ゲームは単なる娯楽という1ジャンルを超えて、今や私たちの生活全般に広がりつつある。このコラムでは、ソーシャルゲームや携帯電話のゲームアプリなど、すそ野が広がりつつあるゲームコンテンツのビジネスモデルについて、学術的な背景をもとに解説していく。
これまで“プラットフォーム”と言えば「情報端末や通信インフラを提供する企業」を指したが、クラウド※時代にはプラットフォームも「サービス業」となる。SNS(ソーシャルネットワーキングサービス)がプラットフォームとなり、その上にゲームアプリが搭載されるソーシャルゲームは、その先駆け的事例である。SNSは自ら顧客を持つコミュニティサービスだが、その上にゲームアプリというコミュニティサービスがさらに載るという仕組みになっている。
この二重構造について、前回はゲームアプリ側から考えたが、今回はプラットフォームの役割について考えてみたい。前半はオープンプラットフォームの意味について解説し、後半ではDeNA(ディー・エヌ・エー)が運営するケータイ総合ポータルサイト「モバゲータウン」の事例を取り上げる。
SNSサイトとゲームアプリのつなぎ目にあたるプログラムを「API(アプリケーション・プログラミング・インタフェース)」というが、この規格を公開することから今日のソーシャルゲーム市場が生まれた。Googleの「OpenSocial」という規格が標準的で、mixiでもこの規格を採用している。
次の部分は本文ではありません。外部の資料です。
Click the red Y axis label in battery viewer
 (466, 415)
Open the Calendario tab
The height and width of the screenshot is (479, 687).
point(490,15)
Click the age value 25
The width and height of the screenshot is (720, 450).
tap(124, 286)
APIを用いることで、SNSのユーザープロフィールやフレンドリストなどの情報に連動させたゲームアプリを開発し、SNSのページに表示することができるようになった。ユーザーからすると、SNSのIDを持っているだけで、外部コンテンツプロバイダーの提供する多種多様なアプリを使うことができるのだ。
IT業界では「規格を標準化し公開することが、参加者の増加を呼び、成功に結びつく」と言われる。そのため、規格の公開を総じて「オープン化」と呼び、オープンにすること自体を是としている風潮がある。しかし、オープン化の本質的な意味は、製品設計と企業間分業を決めることにある。オープン化自体を目的とするのではなく、「何についてオープン化すべきか」という判断基準を持つべきである。
どの製品も複数の部品から構成されており、それを一企業ですべてまかなうのではなく、取引先企業とで手分けをして部品をつくる「企業間分業」が通常行われる。最終製品にするには分業した結果をひとつにまとめなければならないが、その部品間のつなぎ目(インタフェース)の設計が、分業の形態に大きく影響する。
オープン化以前の分業では、お互いの仕事の分担や進捗状況を話し合う「調整」が必要だった。しかし、インタフェースを規格にして固定化すれば、取引先と逐一話し合う必要はない。さらに規格を公開することで、不特定多数との分業が可能となる。例えば、OpenSocialさえ守れば、誰でも機械的にSNSにアプリをアドオンすることができるのだ。
オープン化は、ビジネスデザインそのものである。ソーシャルゲームという最終製品は何かと考え、どこを独立的に切り離し、どこに一体性を求めるのか。そして、プラットフォーム企業とコンテンツプロバイダーとの役割分担について考えなければならない。